-- Brief --
Down to the last line below, write out every line exactly, starting with the one that contains "The height and" and leaving out the pictures.

----------------

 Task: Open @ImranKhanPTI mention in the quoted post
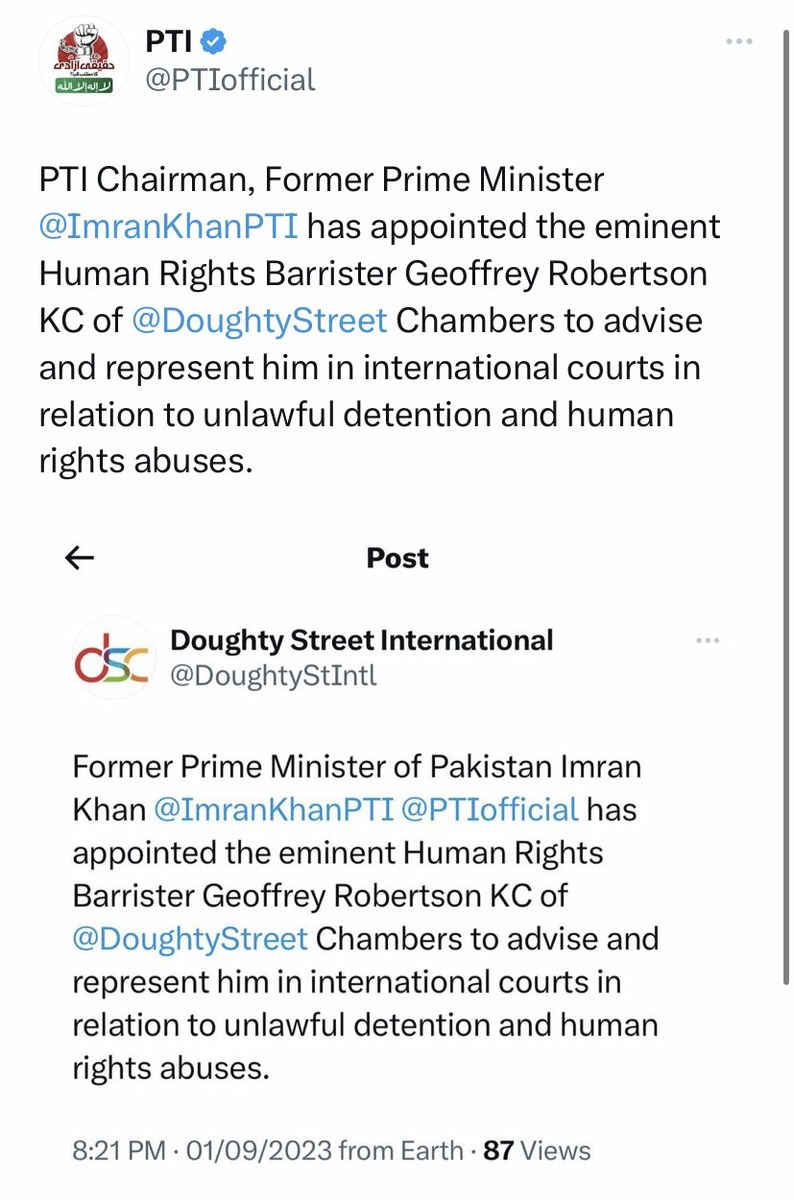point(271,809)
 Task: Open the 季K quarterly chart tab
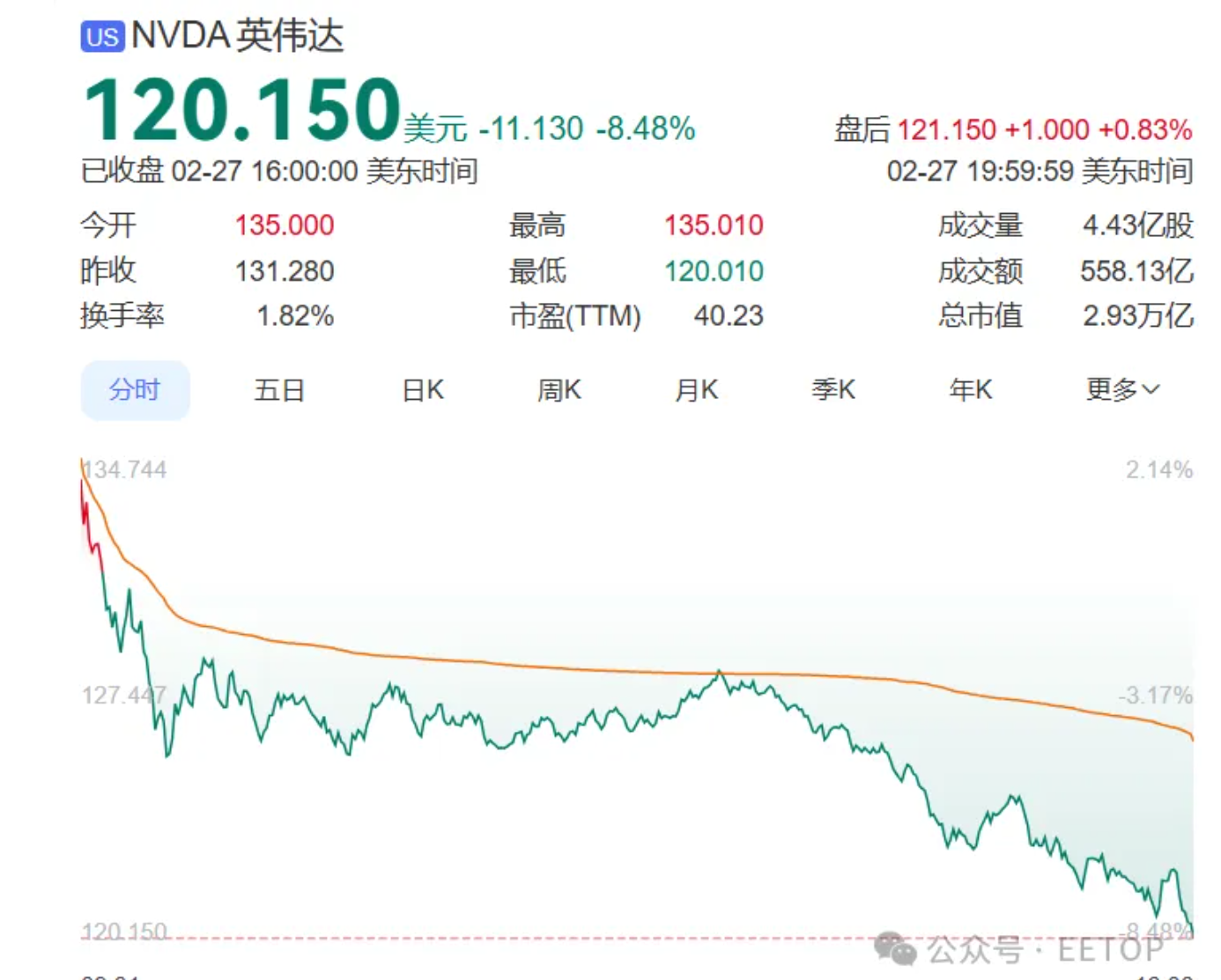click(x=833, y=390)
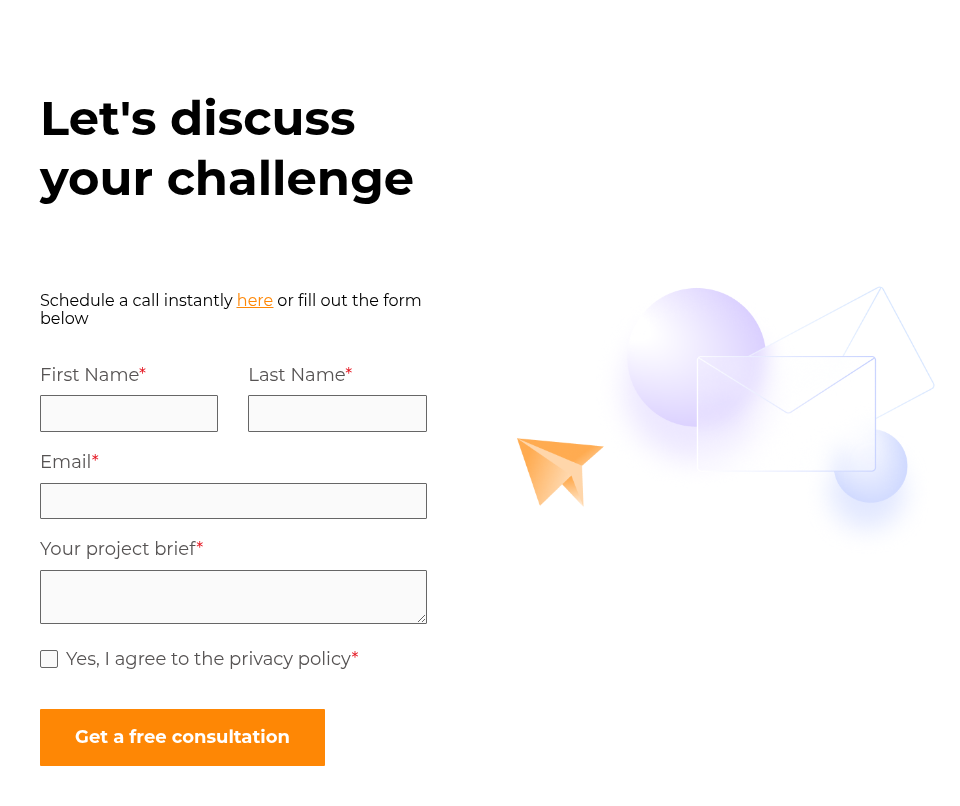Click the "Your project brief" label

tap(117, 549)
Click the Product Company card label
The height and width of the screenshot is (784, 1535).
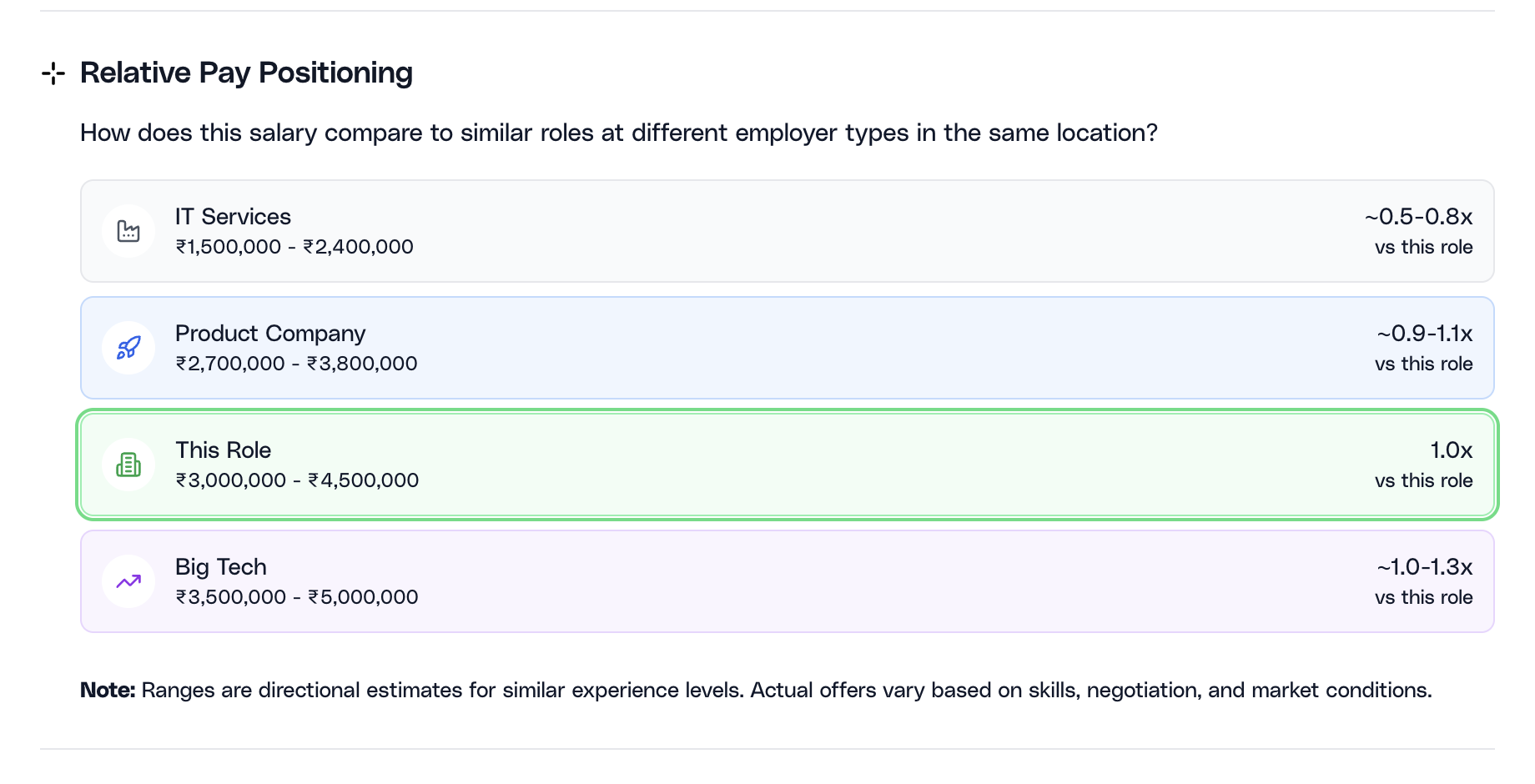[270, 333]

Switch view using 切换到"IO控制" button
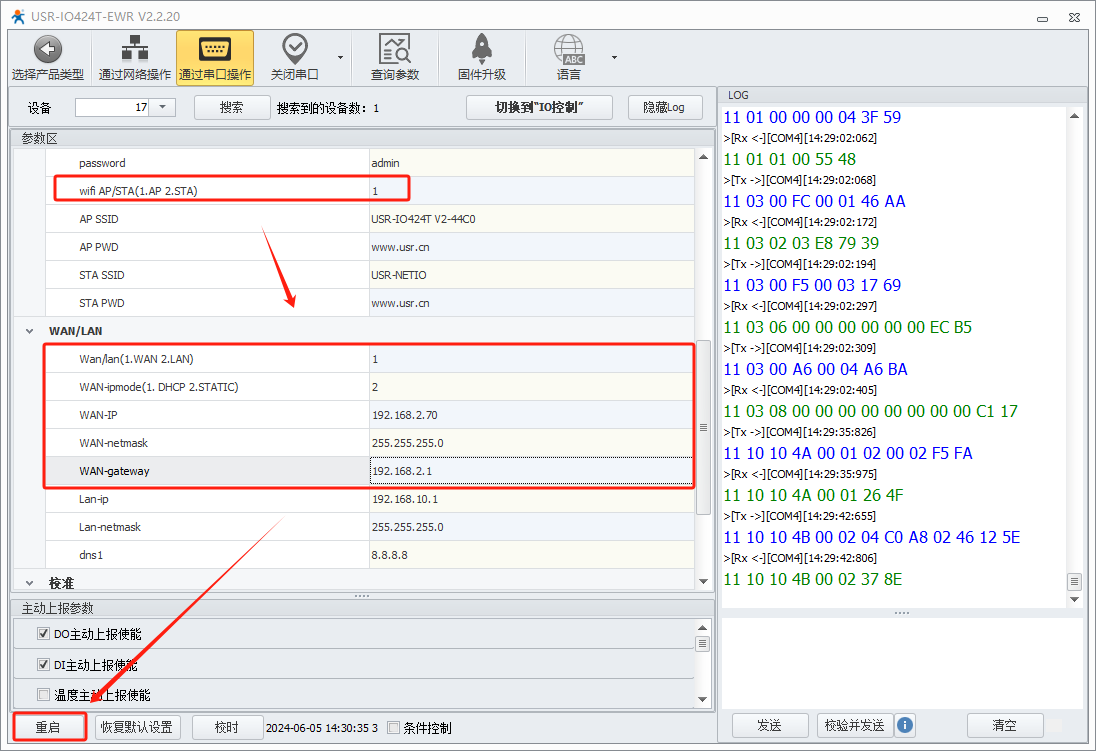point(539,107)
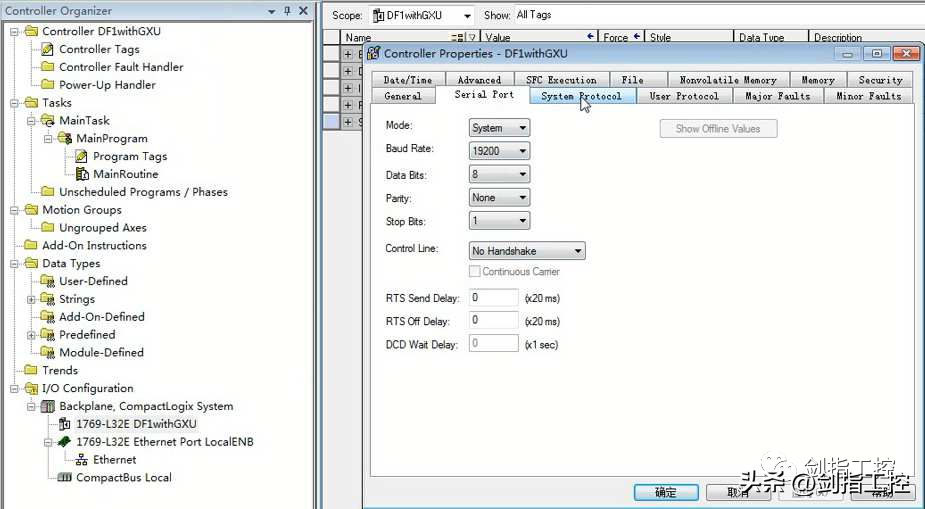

----------------

-- Solution to the problem --
The height and width of the screenshot is (784, 1535).
[270, 333]

Switch view using 切换到"IO控制" button
point(539,107)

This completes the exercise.